CL: Some of those things in Birds, Metals, Stones & Rain revolve around your domestic life and your children. Could you say something about that and your day job?

RT: I have three kids. As for jobs, I‘ve had many, including academic hack work for a number of years. For several years I was head of a small, private two-year university and BCIT transfer college in Vancouver. I taught at a college and a university in Greece. For the past three years I‘ve taught evening classes at an ‘academy’ in North Van. This fall I’ve also begun teaching in the Creative Writing department at Douglas College. For many years I’ve also had my own small building maintenance business. So I work more than full time and do a lot of childcare.

CL: So when do you ever find time to write?

RT: I get an hour and a half per day Monday to Friday at the local Public library to read and blacken pages. Having kids actually helps me in my writing: kids take me into a daily meeting of obligations and fulfillment of meaning. In this, oddly enough, I feel I’m made more available for other tasks within myself. My kids lash me to a metaphorical mast. If they didn’t I wouldn’t be able to sail past the islands of the sirens without falling in to the sea. I’m not saying I’m some sort of Odysseus. But I think many people who write poetry hear in some part of themselves those alluring sirens. The sirens’ singing contains all that is beautiful, yet it is terrible, dangerous. Having kids has taken me closer to my own island of sirens; it has also provided me with the right ship to negotiate my way through the winding voices, and make it back home — home being my literal home as well as my symbolic home, poetry.

CL: You spoke earlier of music and drama. Are you very much or at all involved or interested in other arts such as painting, music, drama? And if so, how does this manifest itself in your work?

RT: I painted and drew a lot in high school. After high school, I only picked up a brush or pencil once in a while. I suppose my visual art impulse went into poem writing. I love music and drama — I listen and read and/or watch whenever I get the chance. Hopefully this has flowed a little into my poetry.


CL: How do you feel that The Hundred Lives differs from your previous book(s). Is it perhaps more mystical? or more consistently focused on specific personal events and experiences e.g. in Greece, such as the death of your beloved?

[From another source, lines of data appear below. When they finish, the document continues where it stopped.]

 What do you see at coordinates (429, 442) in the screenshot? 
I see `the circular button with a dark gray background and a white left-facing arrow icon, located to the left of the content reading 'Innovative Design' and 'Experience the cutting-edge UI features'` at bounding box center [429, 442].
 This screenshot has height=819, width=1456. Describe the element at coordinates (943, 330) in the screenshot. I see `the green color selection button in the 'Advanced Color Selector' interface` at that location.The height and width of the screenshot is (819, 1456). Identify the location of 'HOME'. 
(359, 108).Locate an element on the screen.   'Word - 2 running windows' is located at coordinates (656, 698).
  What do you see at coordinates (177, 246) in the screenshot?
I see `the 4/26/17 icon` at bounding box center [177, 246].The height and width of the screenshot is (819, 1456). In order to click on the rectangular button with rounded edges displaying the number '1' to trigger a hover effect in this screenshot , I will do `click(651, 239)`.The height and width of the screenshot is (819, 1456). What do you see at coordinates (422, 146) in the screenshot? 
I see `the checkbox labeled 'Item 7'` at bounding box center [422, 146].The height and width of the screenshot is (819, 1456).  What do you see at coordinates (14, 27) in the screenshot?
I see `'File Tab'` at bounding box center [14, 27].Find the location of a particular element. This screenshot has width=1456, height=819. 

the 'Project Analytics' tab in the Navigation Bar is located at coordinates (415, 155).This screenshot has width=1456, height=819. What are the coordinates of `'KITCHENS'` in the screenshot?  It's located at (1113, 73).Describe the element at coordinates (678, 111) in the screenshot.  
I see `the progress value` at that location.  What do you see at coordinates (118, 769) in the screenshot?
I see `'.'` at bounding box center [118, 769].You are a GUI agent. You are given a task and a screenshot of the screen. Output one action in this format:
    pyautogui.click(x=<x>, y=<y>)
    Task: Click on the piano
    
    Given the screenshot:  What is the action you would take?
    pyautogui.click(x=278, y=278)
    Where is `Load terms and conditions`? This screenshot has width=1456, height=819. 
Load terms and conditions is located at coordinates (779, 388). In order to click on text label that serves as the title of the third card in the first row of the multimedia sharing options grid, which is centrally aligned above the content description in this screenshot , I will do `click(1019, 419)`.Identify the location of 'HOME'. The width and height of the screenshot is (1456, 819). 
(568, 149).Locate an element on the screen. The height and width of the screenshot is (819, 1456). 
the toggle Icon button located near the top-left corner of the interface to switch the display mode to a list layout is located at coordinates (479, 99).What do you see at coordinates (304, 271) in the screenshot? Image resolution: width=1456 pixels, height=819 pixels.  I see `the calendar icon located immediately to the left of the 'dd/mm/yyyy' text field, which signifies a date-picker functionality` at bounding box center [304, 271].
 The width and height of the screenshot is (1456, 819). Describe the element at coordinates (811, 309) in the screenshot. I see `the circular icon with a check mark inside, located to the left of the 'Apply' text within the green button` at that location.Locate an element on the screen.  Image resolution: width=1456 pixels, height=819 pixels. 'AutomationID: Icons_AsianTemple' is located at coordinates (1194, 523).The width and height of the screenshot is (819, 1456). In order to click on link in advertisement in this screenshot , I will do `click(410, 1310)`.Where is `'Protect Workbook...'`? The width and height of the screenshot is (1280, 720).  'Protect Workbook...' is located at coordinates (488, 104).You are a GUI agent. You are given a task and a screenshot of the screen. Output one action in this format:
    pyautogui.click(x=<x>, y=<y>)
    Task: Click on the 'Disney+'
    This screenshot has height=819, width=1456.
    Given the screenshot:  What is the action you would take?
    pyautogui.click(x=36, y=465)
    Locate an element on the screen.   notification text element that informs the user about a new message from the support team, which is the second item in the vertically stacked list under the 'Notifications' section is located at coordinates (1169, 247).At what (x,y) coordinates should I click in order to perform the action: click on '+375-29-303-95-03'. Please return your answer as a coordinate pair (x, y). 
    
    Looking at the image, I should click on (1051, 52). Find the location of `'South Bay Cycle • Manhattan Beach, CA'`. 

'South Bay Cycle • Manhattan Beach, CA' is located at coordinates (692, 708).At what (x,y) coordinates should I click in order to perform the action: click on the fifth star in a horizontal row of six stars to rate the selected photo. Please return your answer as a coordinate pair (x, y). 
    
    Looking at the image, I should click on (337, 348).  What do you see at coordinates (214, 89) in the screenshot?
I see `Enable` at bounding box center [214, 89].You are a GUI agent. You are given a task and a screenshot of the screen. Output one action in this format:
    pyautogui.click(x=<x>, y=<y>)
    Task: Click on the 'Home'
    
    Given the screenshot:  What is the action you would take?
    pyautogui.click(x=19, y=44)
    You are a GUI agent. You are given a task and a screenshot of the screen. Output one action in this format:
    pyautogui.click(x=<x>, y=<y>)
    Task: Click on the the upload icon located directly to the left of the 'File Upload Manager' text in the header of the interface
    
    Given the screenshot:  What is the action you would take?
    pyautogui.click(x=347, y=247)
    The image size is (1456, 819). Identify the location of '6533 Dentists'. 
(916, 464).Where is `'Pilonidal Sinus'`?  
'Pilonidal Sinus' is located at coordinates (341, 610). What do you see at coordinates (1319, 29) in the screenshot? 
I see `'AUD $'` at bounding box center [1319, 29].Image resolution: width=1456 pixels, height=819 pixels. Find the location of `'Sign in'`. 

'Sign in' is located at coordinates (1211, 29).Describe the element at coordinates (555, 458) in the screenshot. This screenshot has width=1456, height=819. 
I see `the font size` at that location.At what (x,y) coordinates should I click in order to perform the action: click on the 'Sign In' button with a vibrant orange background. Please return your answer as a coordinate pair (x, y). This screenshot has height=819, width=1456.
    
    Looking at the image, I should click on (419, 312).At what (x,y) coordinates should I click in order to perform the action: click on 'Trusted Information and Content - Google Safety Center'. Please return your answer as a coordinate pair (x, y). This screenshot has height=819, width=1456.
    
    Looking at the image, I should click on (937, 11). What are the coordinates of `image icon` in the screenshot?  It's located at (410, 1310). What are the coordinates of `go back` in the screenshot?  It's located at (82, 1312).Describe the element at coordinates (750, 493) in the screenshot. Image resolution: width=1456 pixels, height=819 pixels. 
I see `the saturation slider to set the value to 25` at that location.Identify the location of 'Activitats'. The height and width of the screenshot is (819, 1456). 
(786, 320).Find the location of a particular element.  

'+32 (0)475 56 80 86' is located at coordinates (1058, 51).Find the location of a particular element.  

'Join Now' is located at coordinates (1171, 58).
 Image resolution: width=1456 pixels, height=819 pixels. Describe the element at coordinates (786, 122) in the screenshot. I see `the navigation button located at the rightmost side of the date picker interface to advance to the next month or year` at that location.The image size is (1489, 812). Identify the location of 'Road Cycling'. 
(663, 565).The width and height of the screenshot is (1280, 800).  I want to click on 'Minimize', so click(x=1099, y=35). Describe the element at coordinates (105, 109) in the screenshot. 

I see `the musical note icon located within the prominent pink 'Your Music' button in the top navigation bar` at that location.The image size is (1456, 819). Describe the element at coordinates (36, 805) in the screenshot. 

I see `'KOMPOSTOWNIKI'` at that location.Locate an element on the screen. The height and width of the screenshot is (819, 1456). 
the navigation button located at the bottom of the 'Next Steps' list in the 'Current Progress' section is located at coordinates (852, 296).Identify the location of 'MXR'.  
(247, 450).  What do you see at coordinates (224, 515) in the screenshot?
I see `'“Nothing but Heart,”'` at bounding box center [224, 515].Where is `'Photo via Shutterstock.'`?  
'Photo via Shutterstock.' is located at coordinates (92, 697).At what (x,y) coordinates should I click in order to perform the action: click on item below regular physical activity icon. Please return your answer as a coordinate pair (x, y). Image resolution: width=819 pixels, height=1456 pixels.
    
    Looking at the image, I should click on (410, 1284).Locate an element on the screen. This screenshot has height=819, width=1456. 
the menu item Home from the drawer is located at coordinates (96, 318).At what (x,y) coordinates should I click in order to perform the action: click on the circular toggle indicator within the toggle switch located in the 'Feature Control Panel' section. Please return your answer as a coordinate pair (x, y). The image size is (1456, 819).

RT: A portion of The Hundred Lives is comprised of poems plucked out of previous books and reprinted to make up a book of pieces set largely in the Mediterranean and Middle East. Yes, the first section, “With a Greek Pen”, includes a poem or two about the person I knew in Greece who died. My poem “Larissa New Year’s” is an elegy of a kind. A section called “Lazarus’ Songs to Mary Magdalene” I actually wrote in my twenties and aren’t about the same person mentioned in “With a Greek Pen”. The third, overtly “mystical” section, I also wrote in my twenties. I studied Hebrew for a while. This section is the result of my trying to study The Song of Songs. The final section of the collection is the only fairly recent one. Poems there about a “beloved” are about someone other than the person mentioned in “With a Greek Pen”. I don’t mean to be confusing or puzzling. The book is meant to be a look at a particular kind of emotional experience from a couple of different angles.

CL: Finally, what are your long term literary plans?

RT: I’ve been working for a year or so on a new manuscript that I’m tentatively calling The Terrible Appearances.

Russell Thornton’s latest books are Birds, Metals, Stones & Rain (Harbour Publishing, 2013), which was shortlisted for the Governor General’s Award for Poetry, the BC Book Prize and the Raymond Souster Award, and The Hundred Lives (Quattro Books, 2014). He lives in North Vancouver.

Christopher Levenson is the author of eleven books of poetry, most recently Night Vision, which was shortlisted for the 2014 Governor General’s Award for Poetry. He moved in 2007 to Vancouver from Ottawa, where he taught English and Creative Writing at Carleton University for 31 years. He was co-founder and first editor of Arc Poetry Magazine.